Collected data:
== == ==

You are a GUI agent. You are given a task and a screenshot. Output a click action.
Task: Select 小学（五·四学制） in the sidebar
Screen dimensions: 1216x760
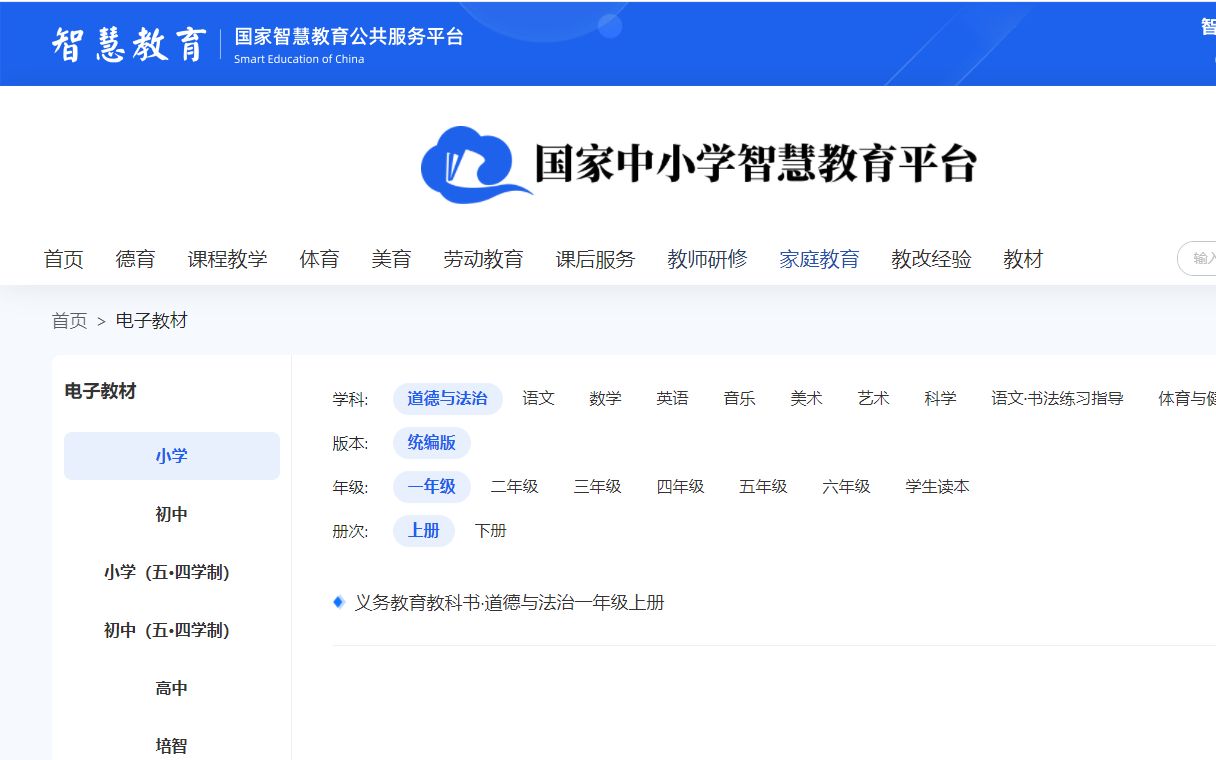pos(171,572)
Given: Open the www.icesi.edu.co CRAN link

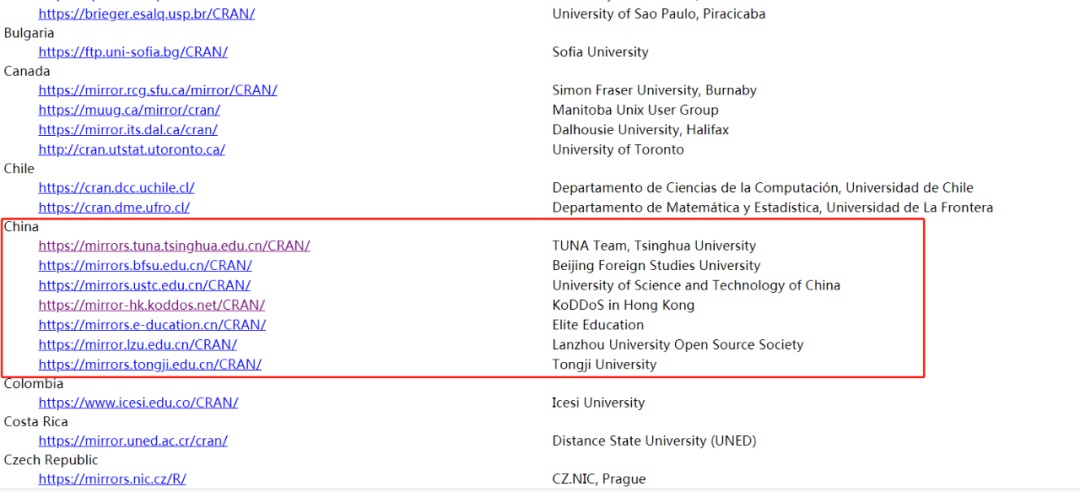Looking at the screenshot, I should tap(138, 402).
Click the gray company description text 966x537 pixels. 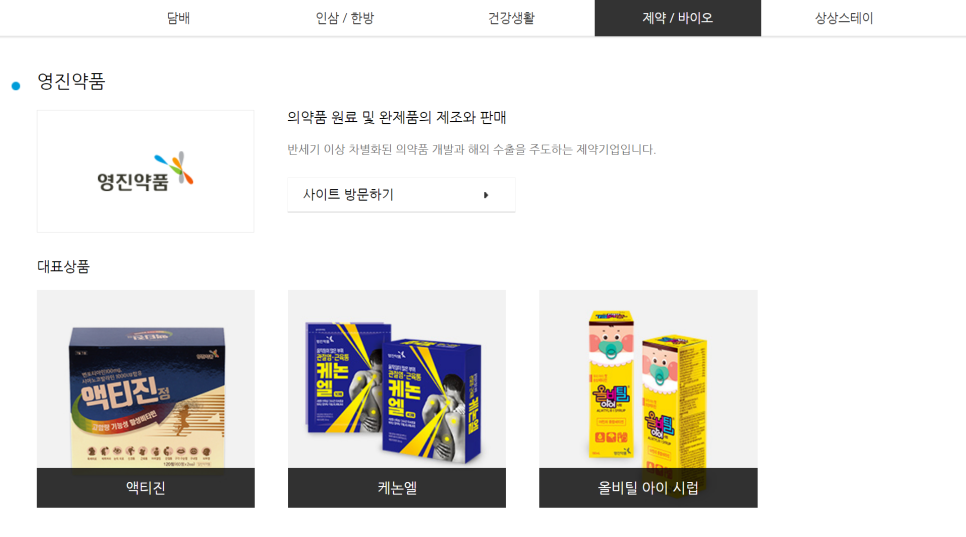(x=472, y=150)
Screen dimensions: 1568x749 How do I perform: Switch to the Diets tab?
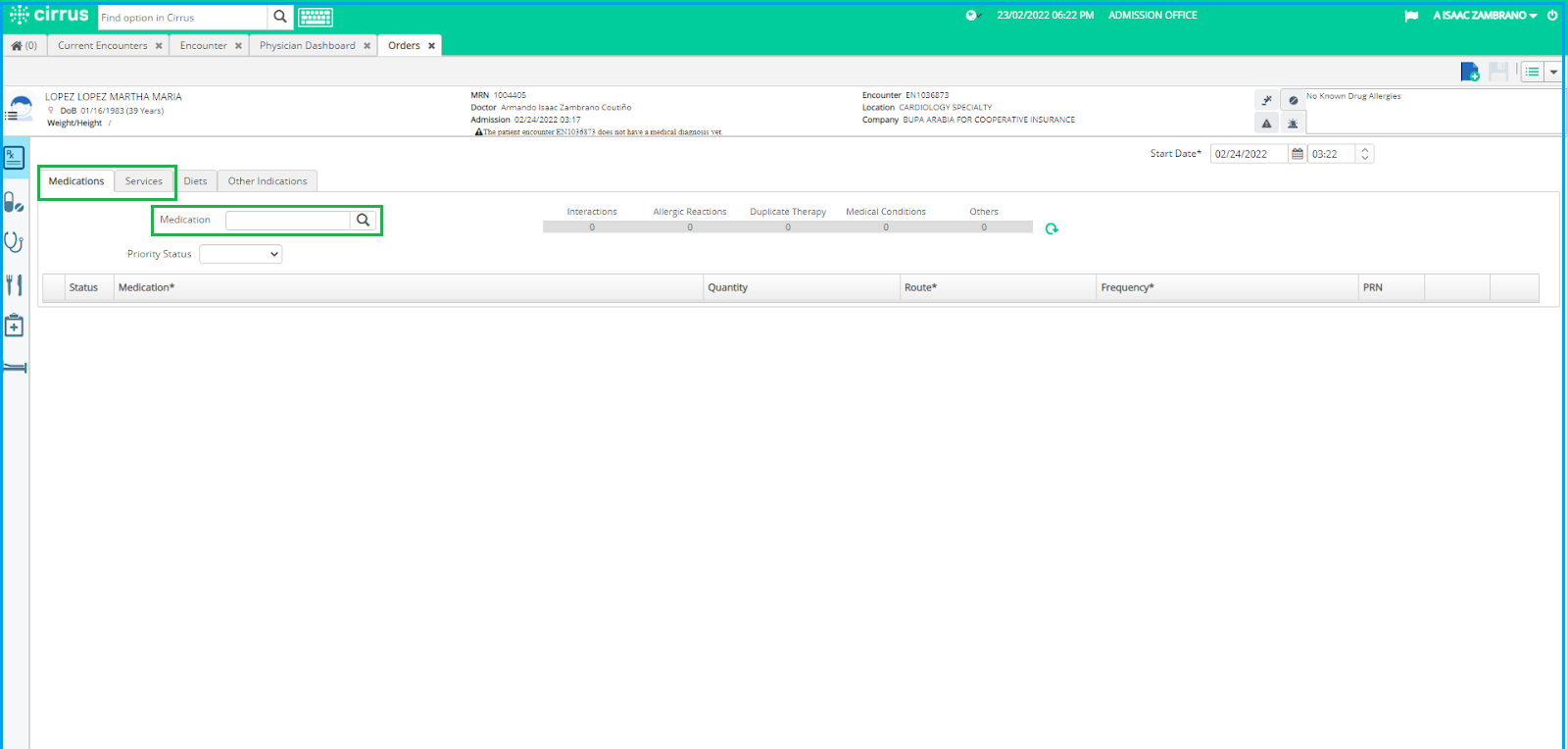195,181
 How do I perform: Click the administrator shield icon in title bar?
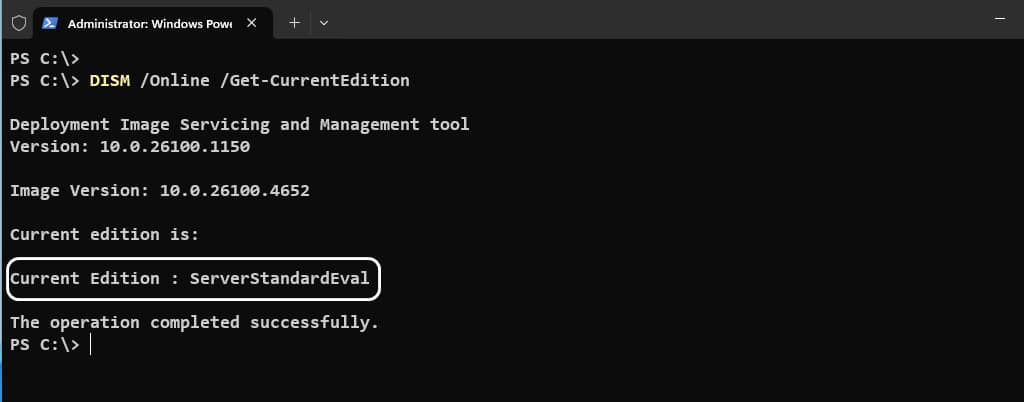coord(19,23)
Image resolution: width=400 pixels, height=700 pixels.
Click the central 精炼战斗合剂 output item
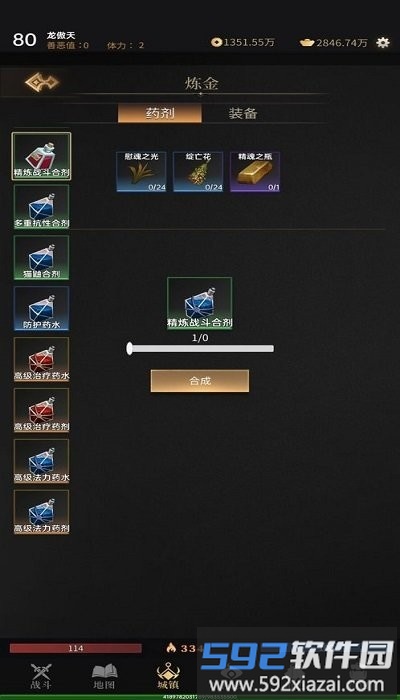(x=200, y=304)
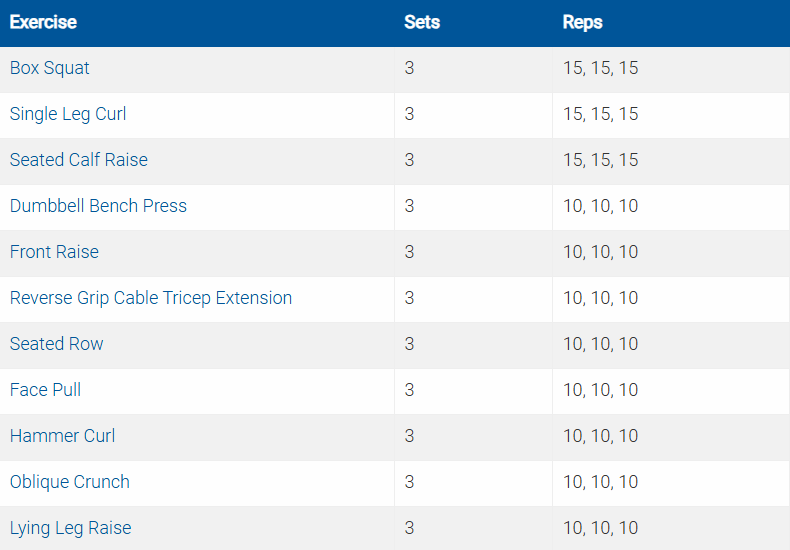Viewport: 790px width, 550px height.
Task: Click the Hammer Curl reps cell
Action: [x=600, y=436]
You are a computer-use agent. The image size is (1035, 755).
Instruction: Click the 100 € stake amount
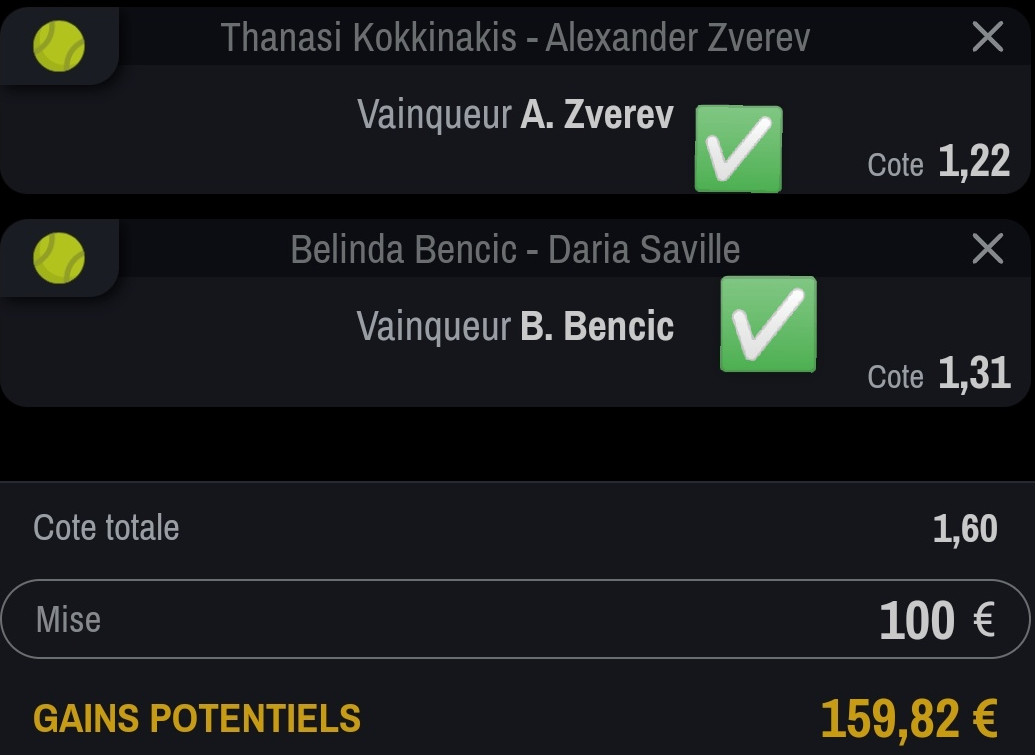[x=937, y=620]
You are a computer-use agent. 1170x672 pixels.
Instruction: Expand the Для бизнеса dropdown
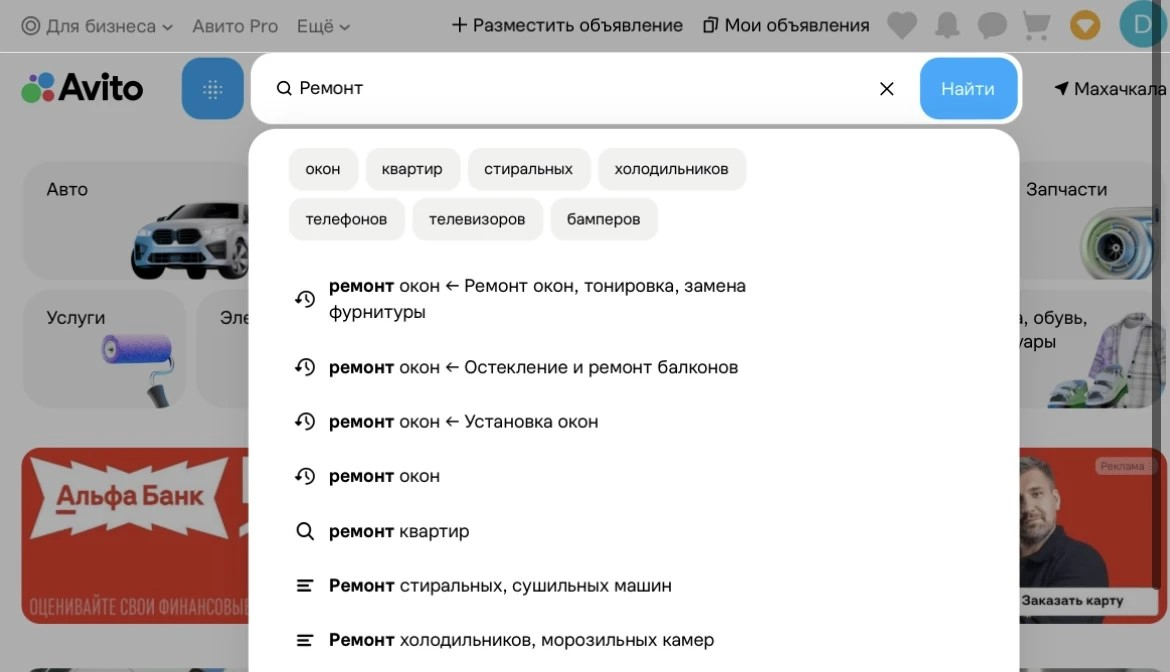[97, 26]
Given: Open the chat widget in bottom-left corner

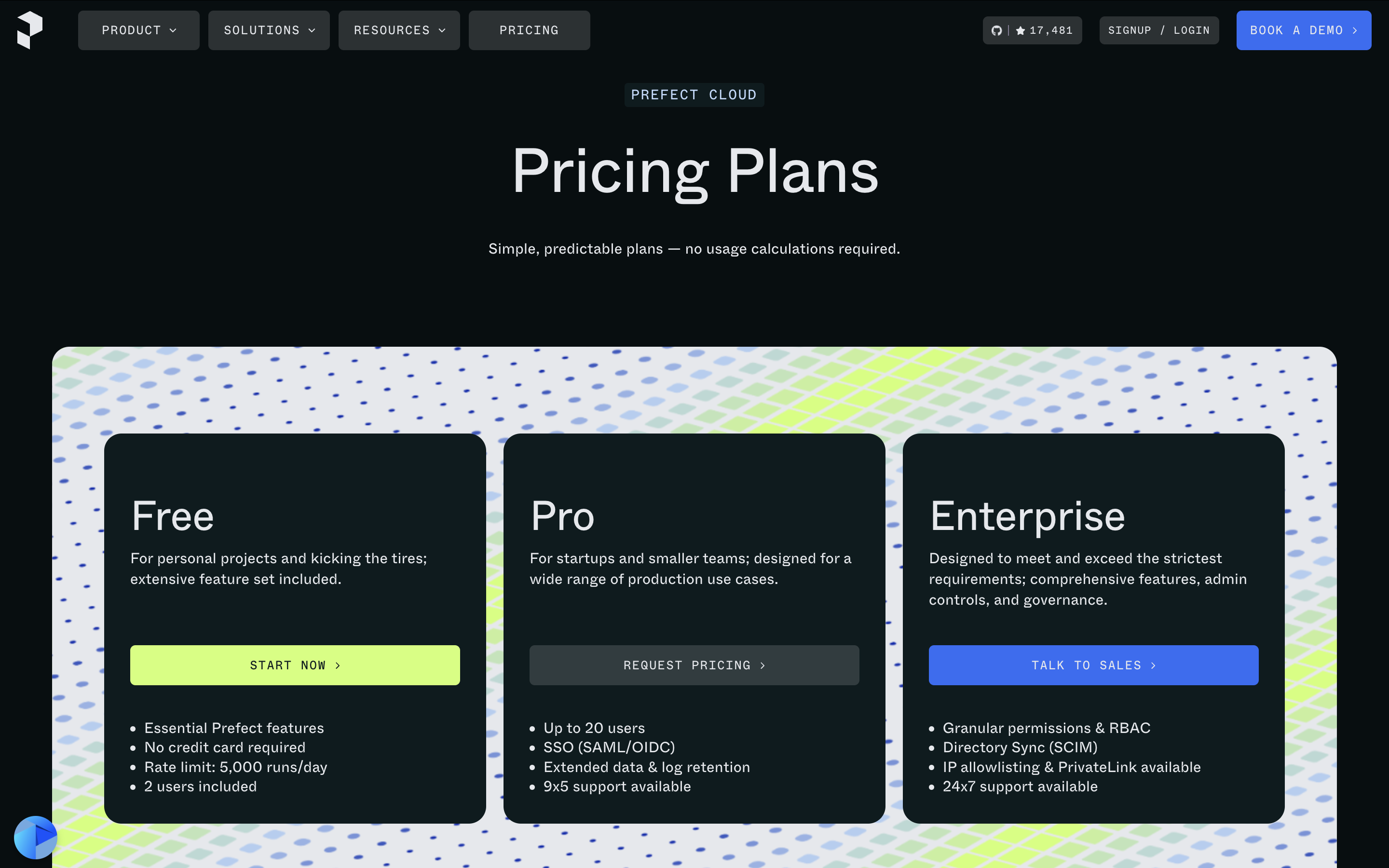Looking at the screenshot, I should (36, 838).
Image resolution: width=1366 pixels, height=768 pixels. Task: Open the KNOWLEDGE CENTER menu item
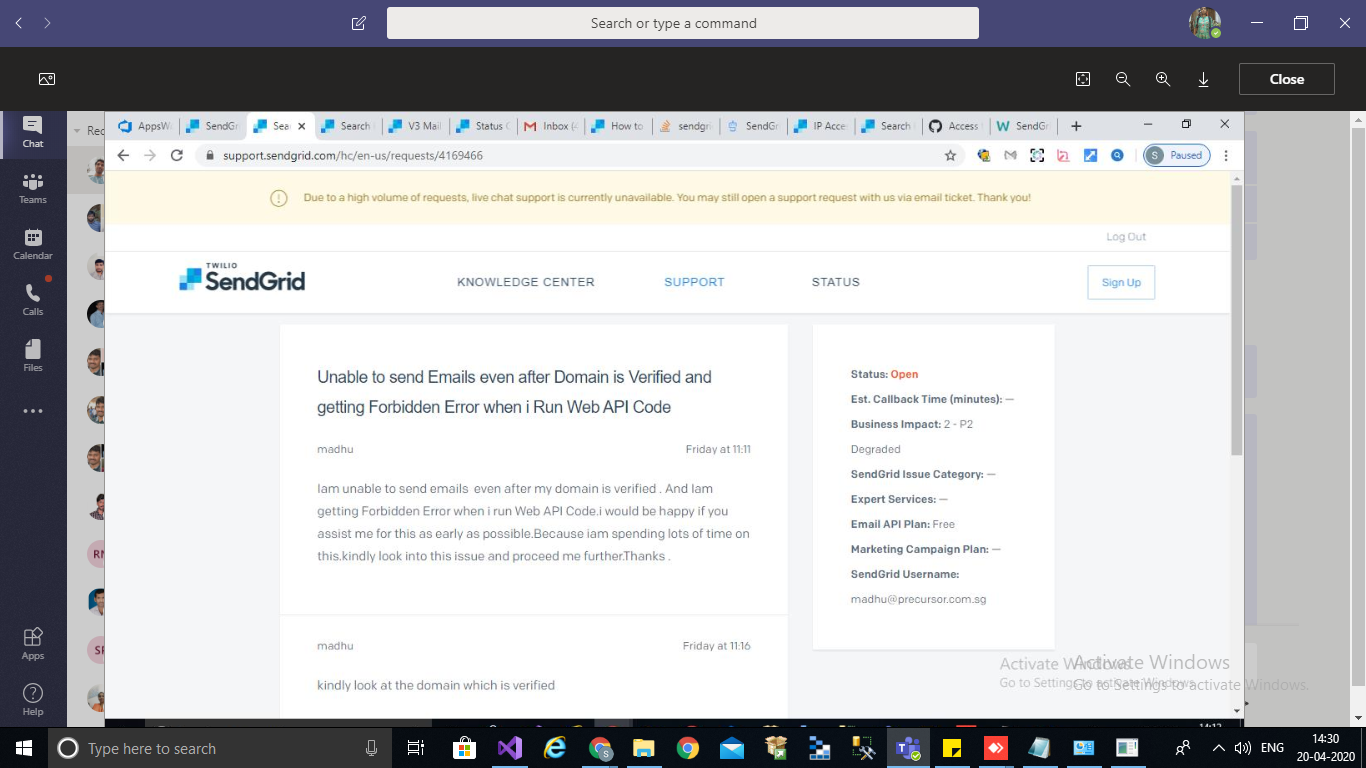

== == ==

What this task involves ::
If a line in the entries above holds the word "computer", count it; then report the total alone.

Task output ::
2